# At Home With The CIA



## kyheirloomer (Feb 1, 2007)

I'm involved in a major project taking a look at the CIA's At-Home series.

I'd appreciate hearing your views about any of the five books current part of the At-Home group: pro or con, usefullness, etc.

Either post your responses here, or contact me off-line.

Thnx.


----------



## missyjean (Nov 5, 2009)

I am so glad you are doing this. I am very attracted to their line of books and would like some validation.

I bought the gourmet in minutes CIA book and returned it. The only thing I made from that book was the Waldorf Salad.  It came out good but different than anything  I ever had before.   but, every time I go to the store, I am drawn to those books and resist buying them.

I respect everyone's opinion on this board and look forward to reading this thread's responses


----------



## kyheirloomer (Feb 1, 2007)

Keep in mind, Missy Jean, that we're discussing only the At Home series, of which there are five titles currently and more in the works:

1. Cooking At Home
2. Baking At Home
3. Hors d'Oeuvre At Home
4. Chocolates and Confections At Home
5. Artisan Breads At Home

So, what about these do you find attractive? And, given the attraction, what's stopped you from buying one or more of them?
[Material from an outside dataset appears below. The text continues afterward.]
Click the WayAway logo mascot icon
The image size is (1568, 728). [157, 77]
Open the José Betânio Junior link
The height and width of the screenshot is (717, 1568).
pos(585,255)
In other words, why the resistence?


----------



## justpj (Feb 24, 2009)

I havent seen these as yet so it is difficult to comment on them, but my first impressions are they would be a throttled down version of a good CIA student module.  I may be off base entirely but if I saw them on the shelf , because of my sometimes warped thinking, I probably wouldnt pick one up.

Are they strickly geared toward the novice??


----------



## missyjean (Nov 5, 2009)

KYHeirloomer said:


> Keep in mind, Missy Jean, that we're discussing only the At Home series, of which there are five titles currently and more in the works:
> 
> 1. Cooking At Home
> 2. Baking At Home
> ...


i bought and subsequently returned Cooking At Home, Baking At Home and Gourmet In Minutes.

I think I am attracted to the books, or, at least, want them to work for me because of the respect I feel for the CIA.

As someone new to cooking, I've been looking for the right books for me. I was going to collect all the CIA books to establish a cookbook library.

I do feel I learned something from the books for the brief time I had them (Barnes & Nobel allows returns within 14 days); but, I felt insecure with the Waldorf Salad I made because nobody even commented on it. Also, I was looking for more detailed explanations and I feel CIA books skimmed the surface.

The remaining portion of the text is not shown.